Thursday, March 11, 2021

Super Meat Boy

Super Meat Boy is easily one of the most iconic indie games ever made. It's a brutally difficult experience with tight controls, a unique visual identity, and excellent music that still holds up today.

Super Meat Boy, similarly to the game of the same initials, is a simple platformer where you play as Meat Boy and have to save his love interest Bandage Girl. The only twist is that the levels you have to platform through are incredibly difficult. Super Meat Boy is a hard game with tons of obstacles scattered all over its levels and it only gets worse over time. Despite this, the game rarely feels overly frustrating due to a variety of factors. First and most importantly, the controls are spot on.

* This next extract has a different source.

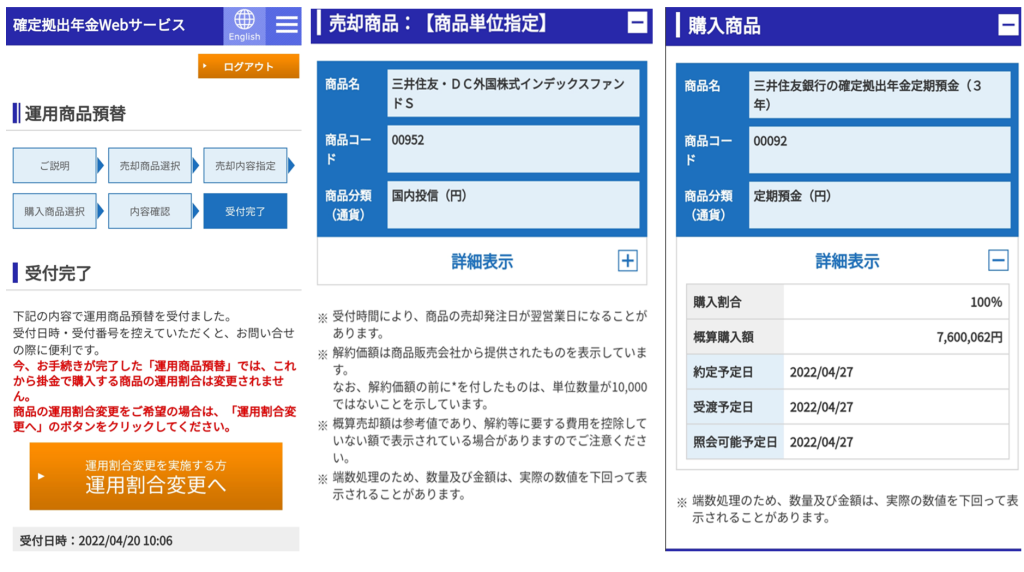Select the 受付完了 step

The only options are to run, jump, and sprint, but you have full control of Meat Boy in the air, and while running makes it easier for you to pull off large jumps, you are also more slippery and it's tougher to land. This game is purely skill-based, whenever I die, I rarely feel like it's my fault. In addition, the many levels are incredibly short and retrying a level is pretty much instant, so when you do die, you don't waste too much time. The only exception to this is in the boss fights, which are easily the game's weakest aspect. Not only are these boss fights long and grueling, but they're not even all that fun most of the time, with the worst being the fourth boss which is pretty much a trial-and-error gauntlet. The best boss in Super Meat Boy is the third boss, Brownie, who you have to defeat through a short race, it's the only boss that felt fun and rewarding to master and I wish there was more like him.

Super Meat Boy is chock-full of content. Each of the seven worlds has twenty levels and a boss, and once you beat a world, you unlock a Dark World variant that gives you harder versions of every single level. Even more, each level has a hidden bandage to find and a time trial with a ranking system. Due to the short length of most of these levels, it's fun as hell to try and get the fastest time I can. The worlds also have these hidden portals that warp you to a series of 8-bit levels, many of which can help you unlock new characters (some of which are from other indie games!). And that's not even mentioning Super Meat World which, in the PC version, lets you play levels that other people have made. This game has so much to do, and while your mileage may vary on how much of it you want to complete, there's definitely a lot to keep you playing.

Presentation-wise, Super Meat Boy is definitely distinct. I think the crude art direction works really well for this game, but it's the detailed and pixelated levels that truly shine visually. Meat Boy is a genius character design and a clever way to have your character mark his track and where he died while sidestepping the issue of blood. However, the other characters are a bit more hit and miss, with characters like Dr Fetus and Brownie (who's literally just a piece of shit) bordering on gross-out humor which just absolutely does not appeal to me at all. The soundtrack on the other hand is absolutely amazing. Danny Baranowsky's iconic dark and sinister style fits Super Meat Boy pretty much perfectly, and the themes are an excellent blend of high-energy chiptune, rocking guitar, and tense melodies. I think the soundtrack dips a bit during the classical tunes near the end of the game, but those earlier tunes are so good, I can't really get too mad.

Overall, Super Meat Boy definitely deserves all of the praise it gets. It's a tough but fair (outside of those boss fights) platformer with great level design and controls, a ton of content, and a unique visual and musical style that helps it stand out even today.